Of course she paid her November rent in full yesterday (late yet again) as well as the attorney fee, so she needs to get this straightened out immediately, and it’s now a mess, she’s facing more fees and even a potential eviction, but it’s no one’s fault but hers.

Sigh. Please listen to your attorneys folks. You hired them for a reason after all.


drjim said...

And unfortunately it doesn't sound like she's learned anything from the experience.....

MrGarabaldi said...

Hey Aaron;

But it is NEVER her fault...".you know...everyone is out to get me"

Jon said...

Huh? Can’t pay her rent on time but can pay an attorney? Verily the mind boggles.

Old NFO said...

No learning experience, eh?

pigpen51 said...

I am just finishing up the estates of both my mom and my dad. It has taken me 5 years, due to them dying in debt, and my having to rent out a couple of houses they had until I could get their mortgages down enough to sell the places to pay all of their bills. I hired a lawyer the very week my dad passed away, knowing that I didn't have the knowledge or experience to handle any of this on my own.
Overall, I probably paid him close to 8 thousand dollars. It was money well spent. My mom's estate closed a year before my dad died. I was not even involved in it, it was just done by my sister who lived with my dad and took care of him. We had to re open the estate of my mom's to deed a house in her name over to my dad, so that I could deed it to the person who bought it. My lawyer was the one who helped me with that, also. I could not have even begun to figure any of that out on my own. It was worth every cent for his help, and of course, I listened to every single thing he recommended and followed it to the letter. That is why I paid him, and it would be stupid to not follow his advice.
At one time, I worked part time in a trailer park, as a maintenance man. I saw first hand on a number of occasions people being taken to court for lack of payment of lot rent. The judges here in my small city refuse to make them pay any late fees. They figure that if the people can't afford to pay their lot rent on time, how could they be expected to pay extra for a late fee. Totally unfair to the owners of the park, of course, but that is just how it is.
I have also had to both clean out trailers that people just walked away from, leaving everything in them, and I mean everything. High school diplomas, wedding photos, expensive nativity scenes, in one place, probably 50 hand made afghans, all just walked away from. Drug users, mostly, who only cared about getting more drugs. Probably the saddest was evicting a family with two small children, from a place, where we had to put all of their belongings on the street. The male figure was a drug dealer, he put a bunch of stuff in the back of his car, and took off, leaving the mother there to watch us work, with her small children.
In a hole that was smashed in the paneling, in one of the children's rooms, I found over a pound and a half of marijuana, in a plastic tub and a bag. I told the sheriff's dept rep who was there, he called the local police department, who came, and took the drugs, but who said, that since we had already read the eviction notice to the family, and the place was no longer under their control, there was nothing they could do about it. He did take the dope, but that was it. Now in Michigan, it would not have been such a big deal, since we have voted to allow for recreational use, but the amount surely would have to have raised some eyebrows.
It is a sad world we live in. I asked that mother if she was ok, sort of on the sly. She was crying, and said no. There was nothing I could do for her. Fortunately, her mother and father showed up with a large truck and trailer, picking up her stuff, to take her home and away from the bum of a man who would desert her.

Aaron said...

drjim: Nope, she hasn't figured it out yet.

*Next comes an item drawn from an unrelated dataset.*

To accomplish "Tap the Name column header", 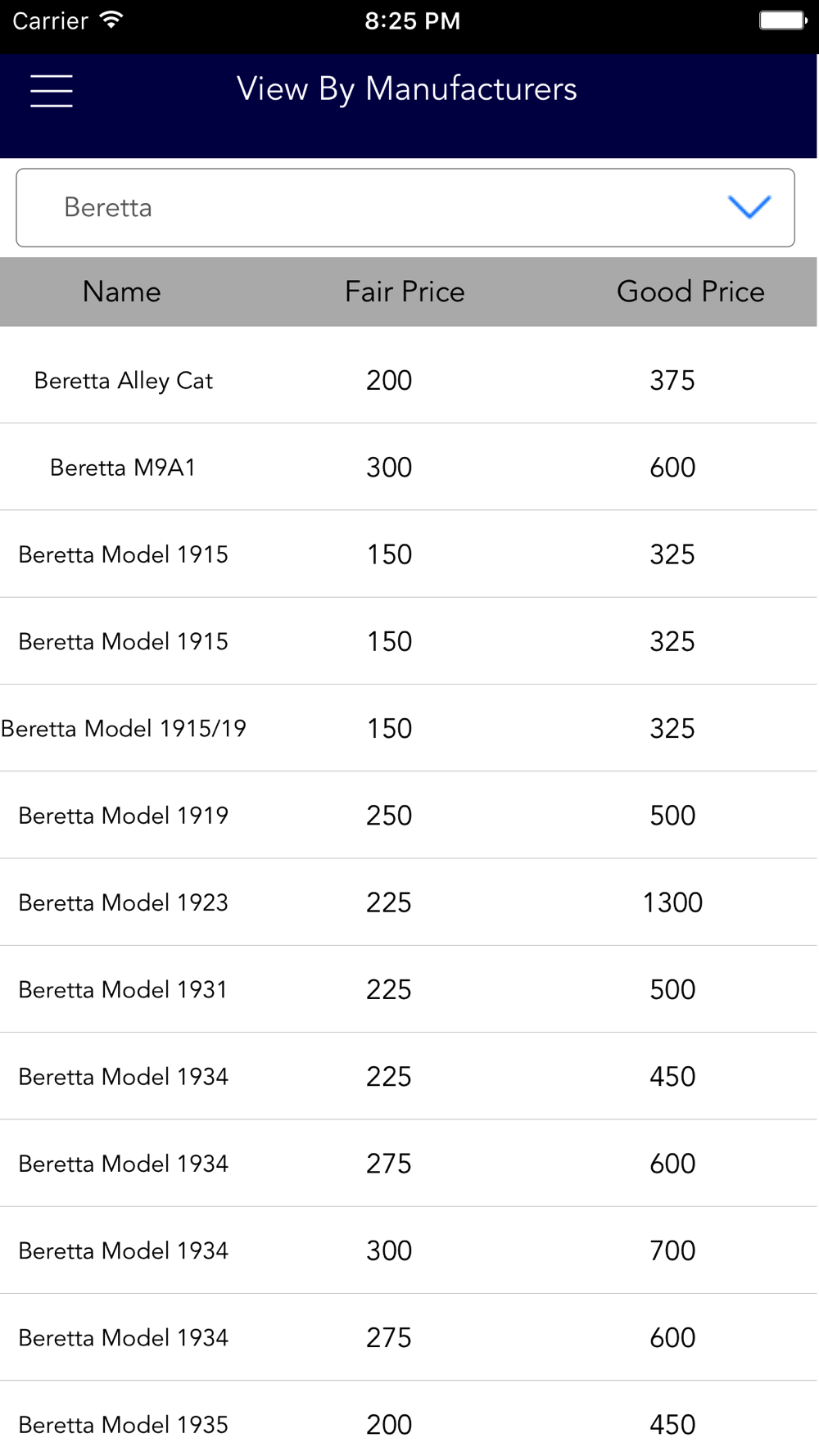I will tap(122, 292).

MrGarabaldi: She couldn't quite figure out why constantly opaying late and missing due dates was causing her issues. Explaining that took a bit of effort.

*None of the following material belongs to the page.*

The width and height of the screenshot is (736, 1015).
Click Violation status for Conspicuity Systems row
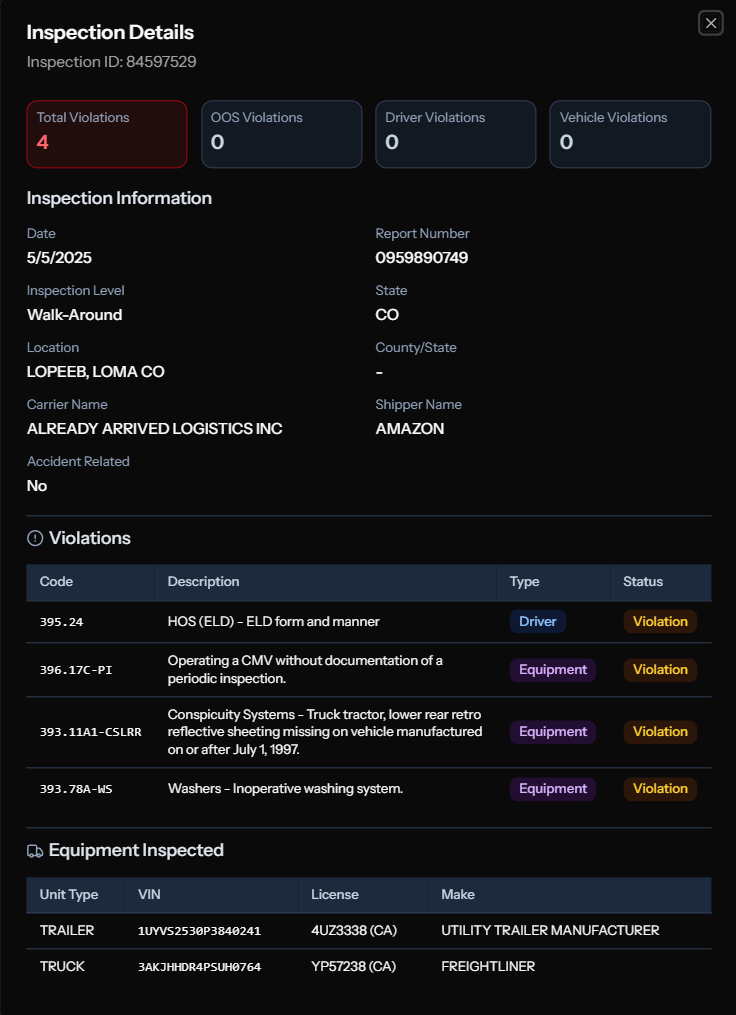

Jon: It's a little complicated, basically her pay dates don't match her rent due dates and she can't seem to figure out how to get ahead (In reality: It's actually not that complicated) and doesn't seem to understand the importance of due dates. On the upside as her attorney I saved her about $1,000 in rent money they were double-charging her in the court process and got it down to $205 which was where it should be for her lateness.

OldNFO: Nope, she seems determined to learn the hard way.

pigpen51: Wow, that's quite a set of experiences you've had. Glad the attorney you hired managed to straighten everything out for you. Like you, I've seen a lot of people messed up by drugs and the results of their drug-based decisions and the effect on innocent children is the worst. I can only imagine the stuff you've seen doing that job.